## Instructions to follow
Write down the lines exactly as they appear, from the one that contains "Click the firmware: 0.754 text in title" through the final line of the records, so that both ends are kept and no pictures come along.

## Materials provided
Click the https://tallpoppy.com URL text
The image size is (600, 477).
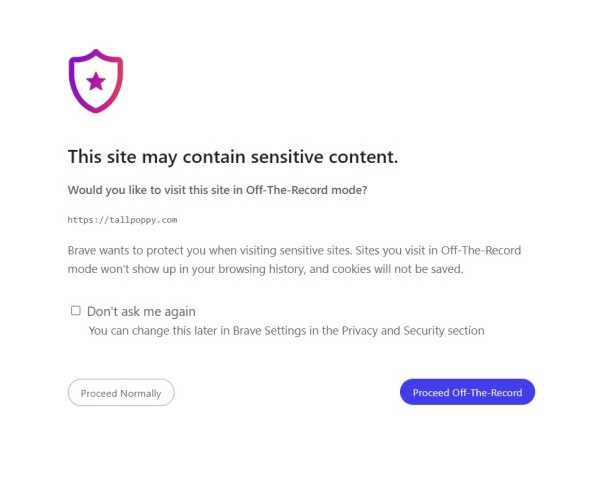(122, 219)
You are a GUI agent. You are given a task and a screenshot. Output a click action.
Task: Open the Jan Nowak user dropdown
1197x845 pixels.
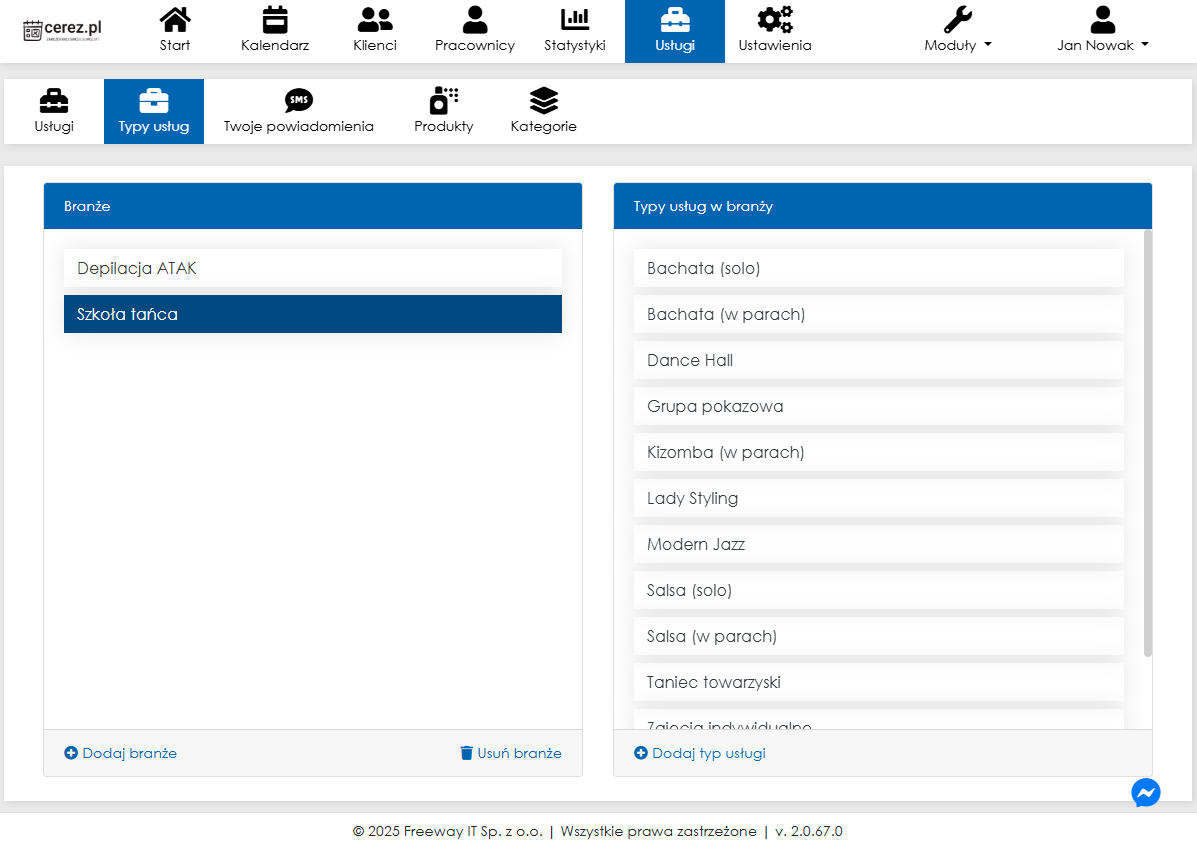(x=1102, y=45)
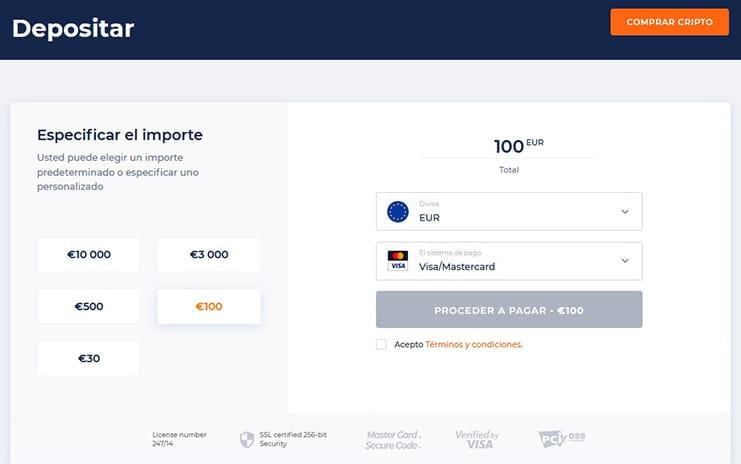Click the Comprar Cripto button
The width and height of the screenshot is (741, 464).
(x=670, y=22)
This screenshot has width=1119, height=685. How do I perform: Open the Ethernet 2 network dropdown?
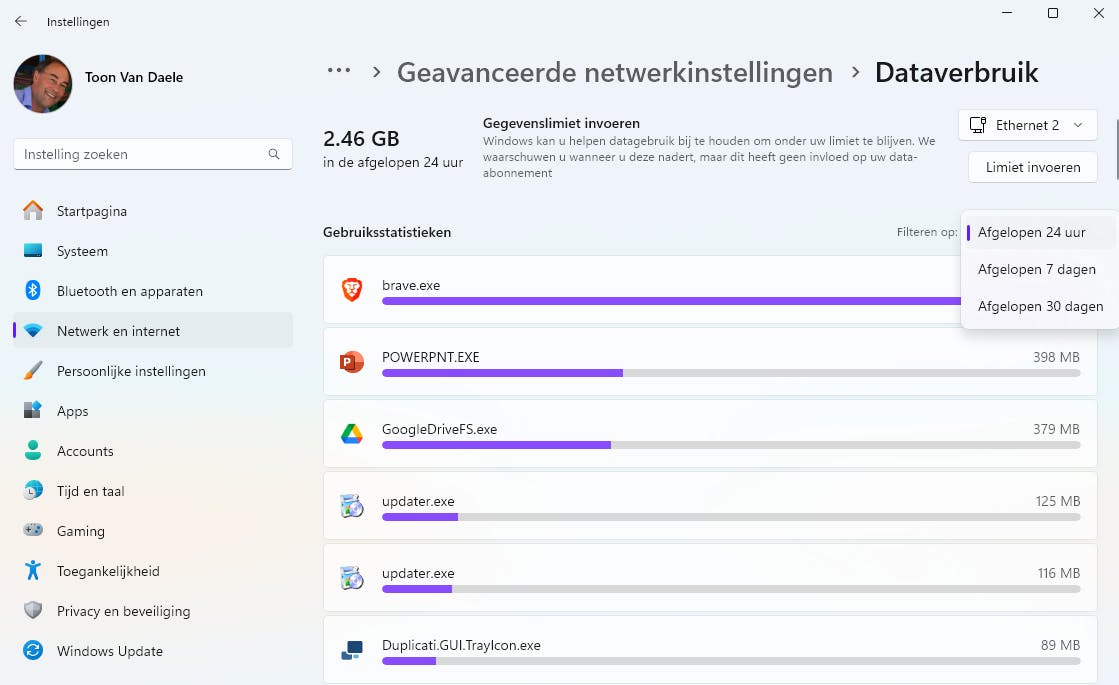click(1027, 125)
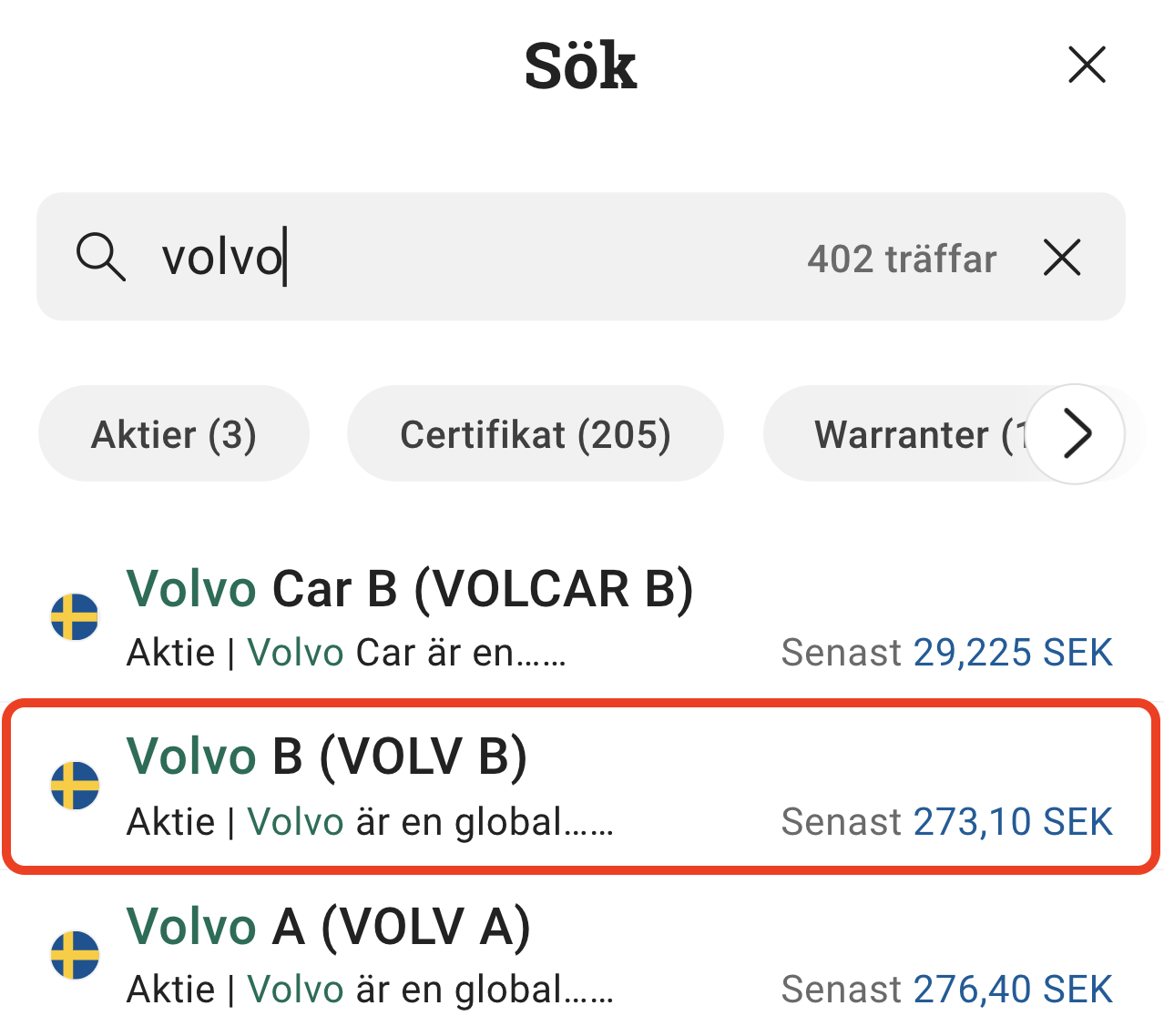Click the 402 träffar hit count
The height and width of the screenshot is (1036, 1164).
click(x=902, y=259)
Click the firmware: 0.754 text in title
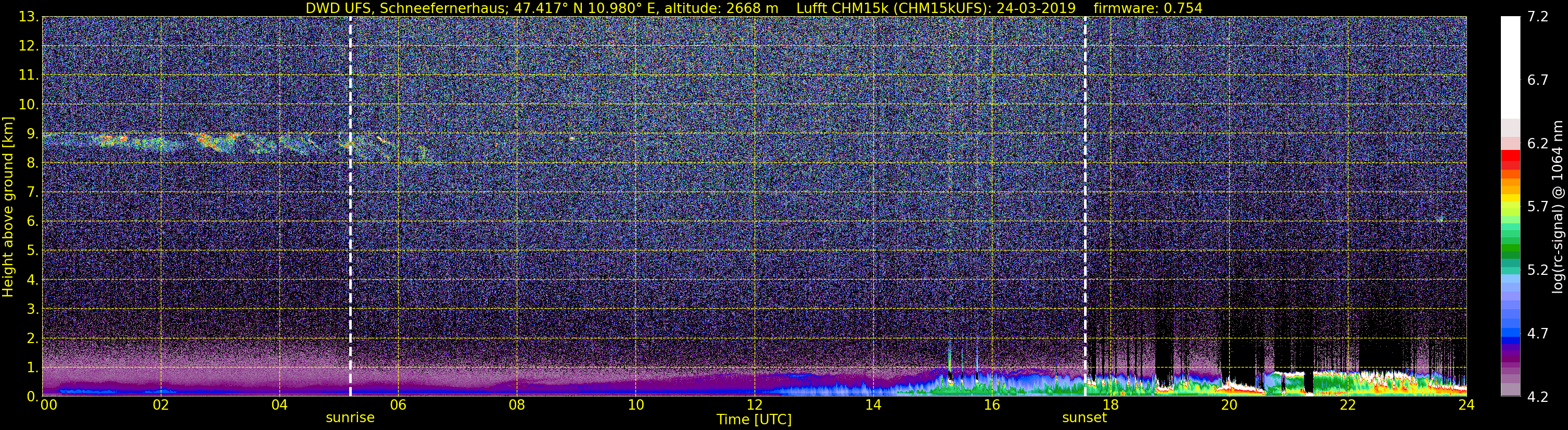1568x430 pixels. 1148,8
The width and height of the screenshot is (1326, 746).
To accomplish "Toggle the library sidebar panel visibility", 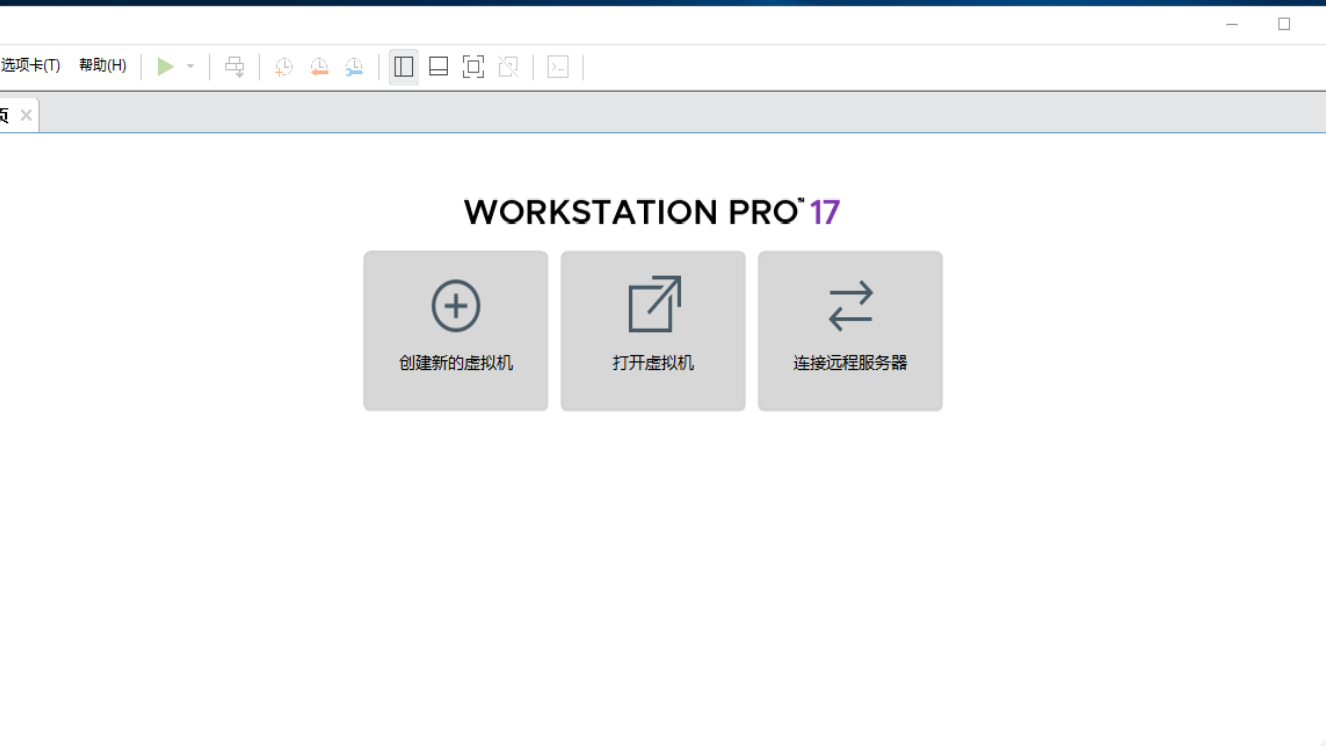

## Exercise answer
Click the firmware: 0.754 text in title
1568x430 pixels. 1148,8
The width and height of the screenshot is (1326, 746).
To accomplish "Toggle the library sidebar panel visibility", 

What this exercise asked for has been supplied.